*Required work*. Copy every one of the records below word for word, leaving out the pictures.

□ □ □ □

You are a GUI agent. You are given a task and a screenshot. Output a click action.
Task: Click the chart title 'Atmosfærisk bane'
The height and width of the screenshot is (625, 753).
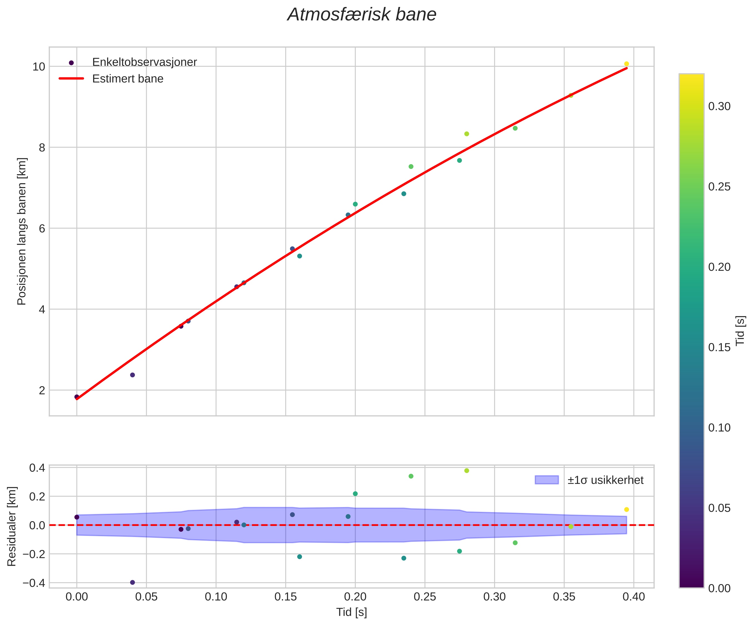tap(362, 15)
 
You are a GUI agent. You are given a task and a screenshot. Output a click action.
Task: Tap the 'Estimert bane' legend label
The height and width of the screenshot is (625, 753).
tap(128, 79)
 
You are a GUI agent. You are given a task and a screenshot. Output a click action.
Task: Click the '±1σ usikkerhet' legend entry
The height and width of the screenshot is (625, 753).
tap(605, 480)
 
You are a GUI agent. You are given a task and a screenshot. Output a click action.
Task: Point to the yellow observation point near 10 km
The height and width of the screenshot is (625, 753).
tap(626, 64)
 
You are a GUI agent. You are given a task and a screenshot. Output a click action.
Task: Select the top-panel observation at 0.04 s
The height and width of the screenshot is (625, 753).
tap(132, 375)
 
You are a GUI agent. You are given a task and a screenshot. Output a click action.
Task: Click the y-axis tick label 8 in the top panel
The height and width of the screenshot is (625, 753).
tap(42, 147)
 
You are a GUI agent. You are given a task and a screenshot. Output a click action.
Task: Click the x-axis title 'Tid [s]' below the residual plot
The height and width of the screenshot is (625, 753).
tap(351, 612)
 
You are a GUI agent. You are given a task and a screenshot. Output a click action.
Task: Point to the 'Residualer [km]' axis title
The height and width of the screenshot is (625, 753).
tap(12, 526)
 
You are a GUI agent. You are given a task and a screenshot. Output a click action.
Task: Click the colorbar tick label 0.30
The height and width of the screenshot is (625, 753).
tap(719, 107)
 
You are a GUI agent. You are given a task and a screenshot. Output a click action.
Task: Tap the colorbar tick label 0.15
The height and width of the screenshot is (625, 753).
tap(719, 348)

□ □ □ □

*The solution*.
You are a GUI agent. You are given a task and a screenshot. Output a click action.
Task: Click the chart title 'Atmosfærisk bane'
The height and width of the screenshot is (625, 753).
tap(362, 15)
 
You are a GUI agent. You are given a task and a screenshot. Output a click action.
Task: Tap the 'Estimert bane' legend label
The height and width of the screenshot is (625, 753).
tap(128, 79)
 
You are a GUI agent. You are given a task and a screenshot. Output a click action.
Task: Click the '±1σ usikkerhet' legend entry
The height and width of the screenshot is (625, 753).
tap(605, 480)
 
You are a GUI agent. You are given a task and a screenshot. Output a click action.
Task: Point to the yellow observation point near 10 km
The height and width of the screenshot is (625, 753).
tap(626, 64)
 
You are a GUI agent. You are given a task and a screenshot. Output a click action.
Task: Select the top-panel observation at 0.04 s
The height and width of the screenshot is (625, 753).
tap(132, 375)
 
You are a GUI agent. You are given a task and a screenshot. Output a click action.
Task: Click the y-axis tick label 8 in the top panel
The height and width of the screenshot is (625, 753).
tap(42, 147)
 
You are a GUI agent. You are given a task and a screenshot. Output a click action.
Task: Click the x-axis title 'Tid [s]' below the residual plot
The height and width of the screenshot is (625, 753).
tap(351, 612)
 
You are a GUI agent. You are given a task and a screenshot. Output a click action.
Task: Point to the 'Residualer [km]' axis title
The height and width of the screenshot is (625, 753).
tap(12, 526)
 
You are a GUI agent. You are given a task and a screenshot. Output a click action.
Task: Click the colorbar tick label 0.30
The height and width of the screenshot is (625, 753).
tap(719, 107)
 
You are a GUI agent. You are given a task and a screenshot. Output a click action.
Task: Tap the colorbar tick label 0.15
The height and width of the screenshot is (625, 753).
tap(719, 348)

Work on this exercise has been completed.